What you will do - Line by line, copy the material below exactly.

---

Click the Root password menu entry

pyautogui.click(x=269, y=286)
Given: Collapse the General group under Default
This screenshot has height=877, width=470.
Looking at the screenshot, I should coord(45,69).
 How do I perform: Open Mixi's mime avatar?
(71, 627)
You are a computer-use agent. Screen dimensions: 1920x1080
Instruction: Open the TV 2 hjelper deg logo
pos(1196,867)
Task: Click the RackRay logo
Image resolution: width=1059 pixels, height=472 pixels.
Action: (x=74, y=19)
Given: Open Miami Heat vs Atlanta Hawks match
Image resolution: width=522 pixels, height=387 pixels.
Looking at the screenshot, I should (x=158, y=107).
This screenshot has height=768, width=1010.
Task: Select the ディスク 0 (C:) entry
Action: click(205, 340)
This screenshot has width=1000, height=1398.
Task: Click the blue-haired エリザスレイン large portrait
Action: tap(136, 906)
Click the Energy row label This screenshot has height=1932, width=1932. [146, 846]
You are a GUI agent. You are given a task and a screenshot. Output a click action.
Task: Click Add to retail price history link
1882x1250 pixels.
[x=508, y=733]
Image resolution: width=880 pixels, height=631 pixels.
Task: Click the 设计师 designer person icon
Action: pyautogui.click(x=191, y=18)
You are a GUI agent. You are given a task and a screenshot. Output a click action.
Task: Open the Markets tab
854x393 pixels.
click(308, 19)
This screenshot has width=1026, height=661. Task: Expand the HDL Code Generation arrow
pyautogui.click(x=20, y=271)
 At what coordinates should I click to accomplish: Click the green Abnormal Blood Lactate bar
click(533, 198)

---

Written solution -
Click the Root password menu entry

pyautogui.click(x=269, y=286)
Given: Collapse the General group under Default
This screenshot has height=877, width=470.
Looking at the screenshot, I should coord(45,69).
 How do I perform: Open Mixi's mime avatar?
(71, 627)
You are a computer-use agent. Screen dimensions: 1920x1080
Instruction: Open the TV 2 hjelper deg logo
pos(1196,867)
Task: Click the RackRay logo
Image resolution: width=1059 pixels, height=472 pixels.
Action: (x=74, y=19)
Given: Open Miami Heat vs Atlanta Hawks match
Image resolution: width=522 pixels, height=387 pixels.
Looking at the screenshot, I should (x=158, y=107).
This screenshot has height=768, width=1010.
Task: Select the ディスク 0 (C:) entry
Action: click(205, 340)
This screenshot has width=1000, height=1398.
Task: Click the blue-haired エリザスレイン large portrait
Action: tap(136, 906)
Click the Energy row label This screenshot has height=1932, width=1932. [146, 846]
You are a GUI agent. You are given a task and a screenshot. Output a click action.
Task: Click Add to retail price history link
1882x1250 pixels.
[x=508, y=733]
Image resolution: width=880 pixels, height=631 pixels.
Task: Click the 设计师 designer person icon
Action: pyautogui.click(x=191, y=18)
You are a GUI agent. You are given a task and a screenshot. Output a click action.
Task: Open the Markets tab
854x393 pixels.
click(308, 19)
This screenshot has width=1026, height=661. Task: Expand the HDL Code Generation arrow
pyautogui.click(x=20, y=271)
 At what coordinates should I click to accomplish: Click the green Abnormal Blood Lactate bar
click(533, 198)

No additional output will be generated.